Immutable Infrastructure as Code

Developers and operators came together in the DevOps revolution. Now a new boundary - Docker Containers - delineates these disciplines in a way that allows each to concentrate on their own skills again. Containers enable immutable infrastructure and drive modern continuous delivery…

Inside the container is the developer’s responsibility and outside the container is the operator’s job. This is where we started before the developers and operators united to form the short-lived DevOps revolution. First there was tin: physical servers, routers and other network hardware. We would configure these things manually and stand them up in a datacenter with lots of wiring, cooling and teams of people to keep all the plates spinning.

Then we created virtual representations of these physical things. And started to write software tools to help us manage them. Manually. We’d still jump into these virtual machines using ssh or remote desktop and set them up or adjust them ourselves.

Then we automated some of this with tools like Puppet, Chef and Ansible. Trying to eliminate human error and provide some consistency.

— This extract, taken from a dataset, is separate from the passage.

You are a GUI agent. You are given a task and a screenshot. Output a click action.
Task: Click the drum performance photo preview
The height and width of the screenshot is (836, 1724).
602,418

DevOps was born. The tools just allowed us to modify the infrastructure components in a more predictable way. This is mutation and is very hard to do safely - there are too many edge cases and what-if scenarios making the tools very complicated and often fragile.

Then along came Linux Containers and Docker. All of a sudden we had a way to embrace immutability for our applications. Instead of using tools to mutate our application’s environments we could replace them completely with new environments when something needed to change. DevOps died.

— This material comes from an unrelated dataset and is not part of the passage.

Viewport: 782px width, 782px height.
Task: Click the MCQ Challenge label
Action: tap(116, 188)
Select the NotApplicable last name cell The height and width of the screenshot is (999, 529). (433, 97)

Now the operators don’t need to know or care about what’s inside the container. It’s just a container. It has a standard size and shape.

Containers are as revolutionary as their real-world counterparts in the shipping industry. Linux Containers are revolutionary because they taught us that instead of mutating a server configuration it’s safer to treat servers as immutable and to replace them with brand new instances when something needs to change. When anything needs to change.

A page needs a new button - create new containers from a new image and replace the running ones. Or you want your application to run against a new version of node.js - modify the dockerfile, create a new image and spin up new containers. This is “immutable infrastructure as code”.

But we can take this a lot further.

You can divide your infrastructure into components that are either stateful or stateless. In modern scalable web application architectures, state should be only in 2 places - the very front (the browser) and the very back (the database). Everything in between should be stateless so that it can scale horizontally. And all stateless components should be immutable. You should never change them directly. Indeed the only thing we should be allowed to do is to create new ones to replace the old ones. New containers to replace old containers. New servers to replace old servers. New load balancers to replace old load balancers.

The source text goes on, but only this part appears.